I am getting output i: 10 and *ptr :110.

And in this case I am having a const variable x as a member variable of class Base. And through function show() I am able to modify the value of const variable x i.e when I print x and *ptr I get changed value in both.

class Base
{
public:
const int x;
Base(int i) : x(i) {}
virtual void show()
{
            int *ptr = const_cast<int *>(&x);        
            int *ptr = const_cast<int *>(&x);
            cout << "In Base show:\n";
            cout << "Address of x   :       " << &x << endl;
            cout << "Address in ptr :       " << ptr << endl;
            cout << "value in x     :       " << x << endl;
            cout << "value in ptr   :       " << *ptr << endl;
            *ptr = *ptr + 10;
            cout << "After modifying        " << endl;
            cout << "value in x     :       " << x << endl;
            cout << "value in ptr   :       " << *ptr << endl;
    }
};

class Derived : public Base
{
    public:
    Derived(int i) : Base(i){}
    virtual void show()
    {
            int *ptr = const_cast<int *>(&x);
            cout << "In Derived show:\n";
            cout << "Address of x   :       " << &x << endl;
            cout << "Address in ptr :       " << ptr << endl;
            cout << "value in x     :       " << x << endl;
            cout << "value in ptr   :       " << *ptr << endl;
            *ptr = *ptr + 10;
            cout << "After modifying        " << endl;
            cout << "value in x     :       " << x << endl;
            cout << "value in ptr   :       " << *ptr << endl;
    }
};
int main()
{
    Base bobj(5),*bp;
    Derived dobj(20), *dptr;
    bp = &bobj;
    bp->show();
    bp = &dobj;
    bp->show();
    return 0;
}


The output which I am getting is this 
In Base show:
Address of x    :   0x7fff82697588
Address in ptr  :   0x7fff82697588
value in x          :   5
value in ptr    :   5
After modifying 
value in x          :   15
value in ptr    :   15

In Derived show:
Address of x        :       0x7fff82697578
Address in ptr      :   0x7fff82697578
value in x          :       20
value in ptr        :       20
After modifying 
value in x          :       30
value in ptr        :       30

Can anybody help.

Answer 1

The reason is that your compiler has inlined the value of i into the code when compiling this line:

cout << "i: " << i << "\t*ptr: " << *ptr << endl;

Because i is a const variable, the compiler has optimised the code by replacing i in the above line with 10. If we look at the generated assembly (I'm using VS2010):

002314F2  mov         ecx,dword ptr [ptr]  // ptr is being pushed here (110)
002314F5  mov         edx,dword ptr [ecx]  
002314F7  push        edx  
002314F8  push        offset string "\t*ptr:      " (23783Ch)     
002314FD  mov         ebx,esp  
002314FF  push        0Ah  //  0Ah is being pushed here (A is hex for 10)
00231501  push        offset string "i:     " (237830h) 

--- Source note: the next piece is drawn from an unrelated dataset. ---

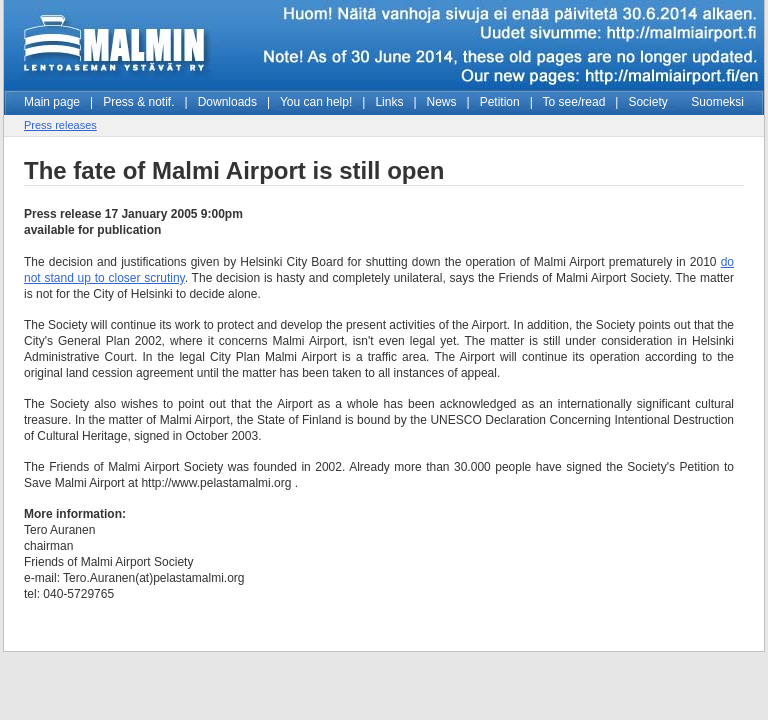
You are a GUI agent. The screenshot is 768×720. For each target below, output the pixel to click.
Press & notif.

What has happened is that you have modified the constant in memory, but the generated assembly doesn't actually use the memory address - it simply outputs '10' regardless of what's in memory.

As said by Kerrek, this is undefined behavior, so other compilers may do something completely different to this.

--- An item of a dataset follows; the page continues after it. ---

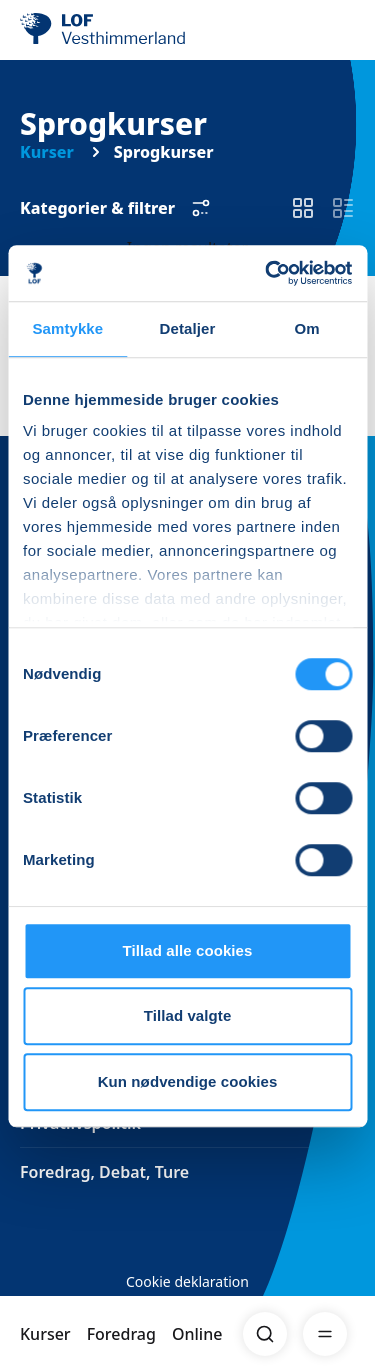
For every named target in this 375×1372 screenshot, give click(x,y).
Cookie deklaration (187, 1281)
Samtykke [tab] (67, 328)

In general it is a bad idea to use const_cast with few exceptions.

Answer 2

Your code simply has undefined behaviour: You must not modify a constant object, and your const_cast allows you to violate that (which is why it's basically never a good idea to use const_cast, with very few and very rare exceptions). So there's little purpose in asking about the whys and hows of the particular way your code breaks. But if you must know, constant integral expressions are often folded by value right into the places where they're referred to, which looks like what's happening in your case.